SELECTED EXTRACT section start

My good friend Tim King of Sojourners took the Rachel Held Evans stage after I did--an admittedly easy act to follow--as a Christian progressive. His answers are precisely in line with those which I've come to expect from him: thoughtful, considerate, and compassionate in the best sense of the word.
The section on being pro-life, however, pushed the eyebrows up involuntarily:
I won’t try to articulate here a prescriptive policy position, but a description of how I approach the issue more broadly.
My older sister is pregnant and this August, I’ll have a nephew. Really pumped to be an uncle. My sister told me that as a result of her pregnancy, she has never been so pro-life and pro-choice. This isn’t unusual. In fact, the Public Religion Research Institute has found that about two-thirds of all American’s identify as pro-life and pro-choice simultaneously.
I think that is for good reason. Most people don’t view a fetus as a clump of cells indistinguishable from any other clump of cells but many also don’t see that the state has the same interest in a fertilized egg as it would a three-year-old child. You describe well some of the tensions that I think many people feel when they think about the issue.
In resolving a complex ethical issue, while taking into consideration multiple and often competing demands, we need to ask, what’s the role of government? At what point is the state the best arbiter? Currently, the state registers and logs a record of all births. Should they instead try and register and log all pregnancies? Monitor women of childbearing age? What is the state’s interest in the 15 to 20 percent of known pregnancies that end in a miscarriage? What about the many more “chemical pregnancies”? What kind of interest does the state have in the health and habits of women of childbearing age as it effects their bodies’ ability to carry a child to term? What other practices and protections currently extended to those who have been born should be expanded by the state to include fertilized eggs?

SELECTED EXTRACT section end
DATA EXTRACT section start

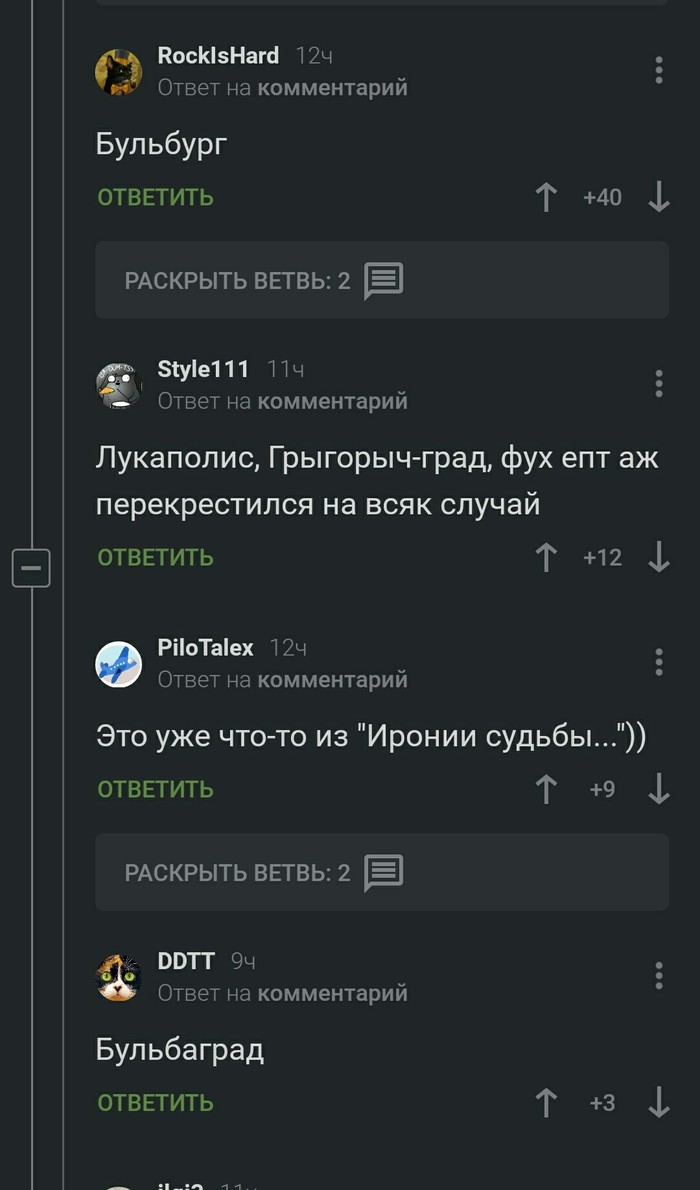The width and height of the screenshot is (700, 1190).
Task: Open options menu for RockIsHard's comment
Action: click(x=658, y=70)
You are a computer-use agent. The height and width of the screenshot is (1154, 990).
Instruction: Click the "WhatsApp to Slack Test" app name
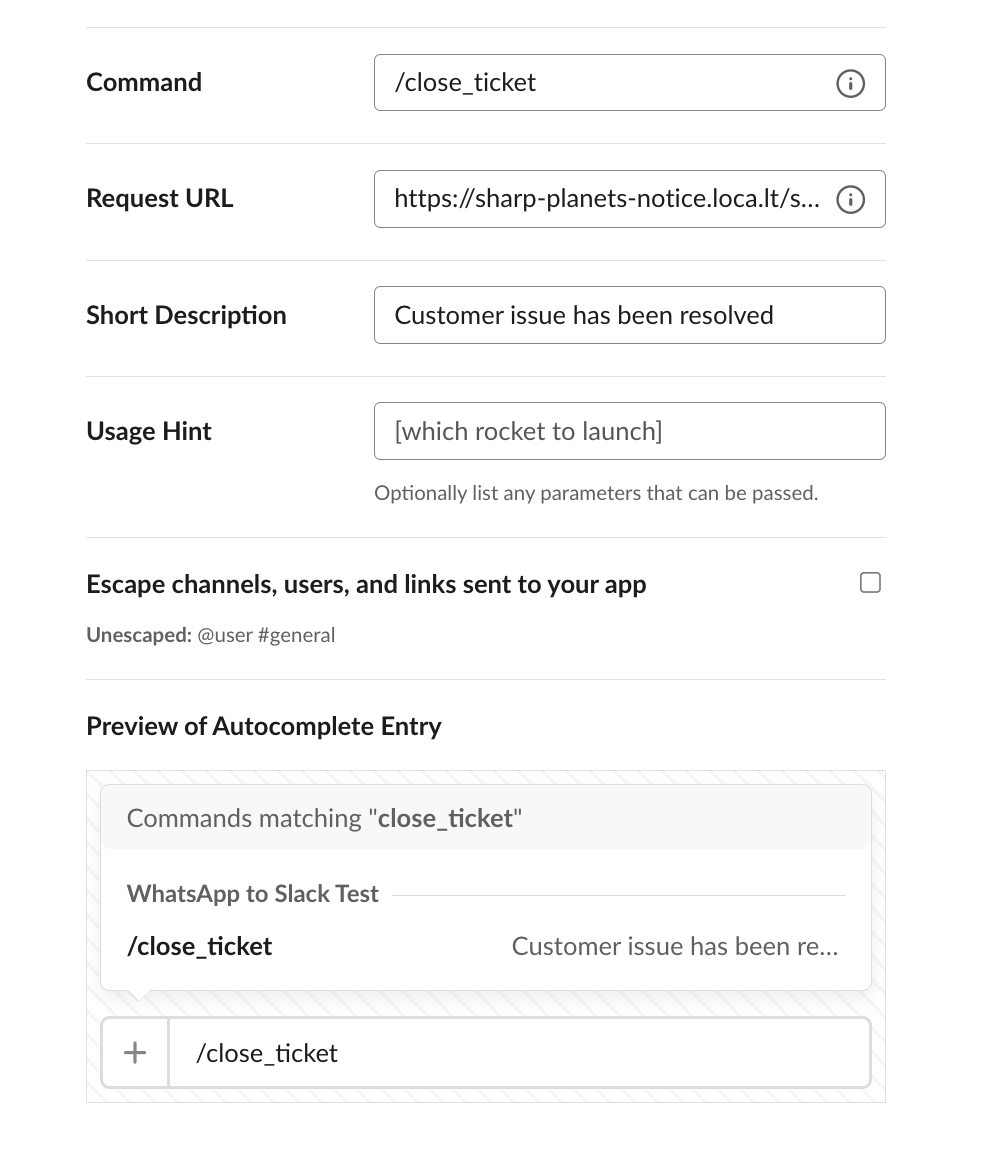pos(253,894)
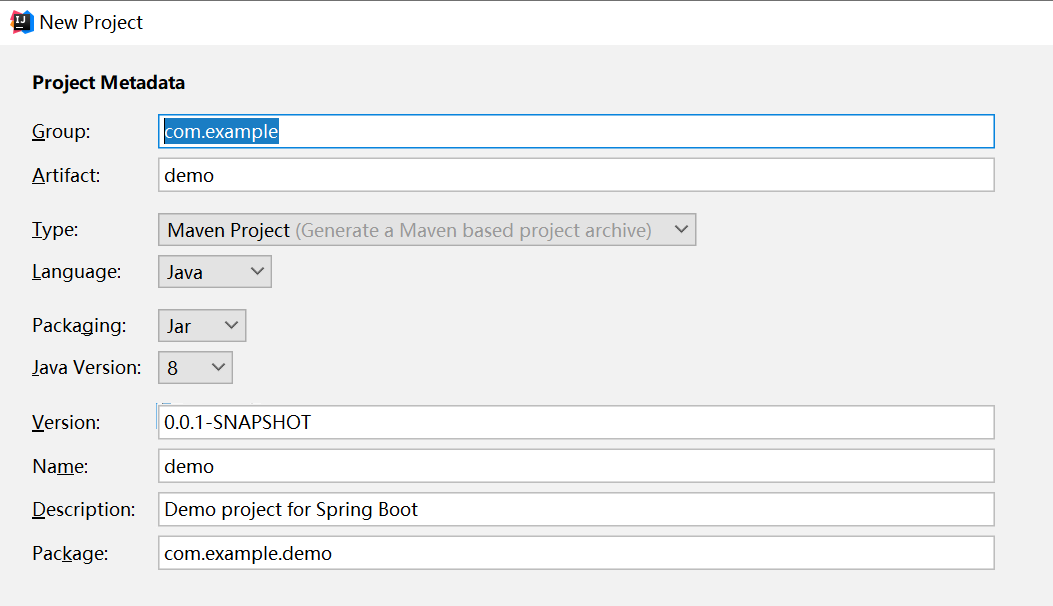Click the Name text field
Screen dimensions: 1053x606
576,466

DATA EXTRACT section end

> TASK SET
a) Reproduce the passage on Tim King's pro-life views between "In resolving a" and "include fertilized eggs?", inclusive.
b) Answer these questions from the passage on Tim King's pro-life views:
(i) What organization is Tim King with?
(ii) When is the sister's baby due?
(iii) What share of known pregnancies end in a miscarriage?
c) Carry on the passage on Tim King's pro-life views from its last sentence.

> ANSWERS FOR THE EXERCISE
a)
In resolving a complex ethical issue, while taking into consideration multiple and often competing demands, we need to ask, what’s the role of government? At what point is the state the best arbiter? Currently, the state registers and logs a record of all births. Should they instead try and register and log all pregnancies? Monitor women of childbearing age? What is the state’s interest in the 15 to 20 percent of known pregnancies that end in a miscarriage? What about the many more “chemical pregnancies”? What kind of interest does the state have in the health and habits of women of childbearing age as it effects their bodies’ ability to carry a child to term? What other practices and protections currently extended to those who have been born should be expanded by the state to include fertilized eggs?

b)
(i) Sojourners
(ii) This August
(iii) 15 to 20 percent

c)
I think most people recognized a gradation of responsibility. The interest of the state is not the same at the moment of conception as it is at the moment of birth.
This is what leads me to believe that the primary role of the state is not to dictate decisions around these complex ethical considerations and its primary role lies with preventative and supportive policy.
I appreciate Tim's kindness earlier in the Q&A in signaling agreement with me on the importance of non-governmental organizations to solve social problems. (Tim, if you're trying out the conservative end of the pool, dive in. The water is great.)
For one, Tim describes the problem democratically. "Most people" is a decent enough starting point for ethical and policy deliberations (Socrates made heavy use of the trope), but it's not an ending point. The fact that many of us feel tension on the position is a diagnosis, not a remedy. More thinking and better thinking would be a good next step: holding contradictory opinions on a question is okay as a temporary season, but eventually the question must be resolved.
What's more, Tim frames the question as one of the state's interest while dodging the metaphysical question: is the fertilized egg a human person as the three year old child is, or is he not? If he is, then the state's purported interest can go to hell--precisely where it will end up if it fails to judge accordingly . The person has rights and ought to have the protection that comes along with them, regardless of what the people say.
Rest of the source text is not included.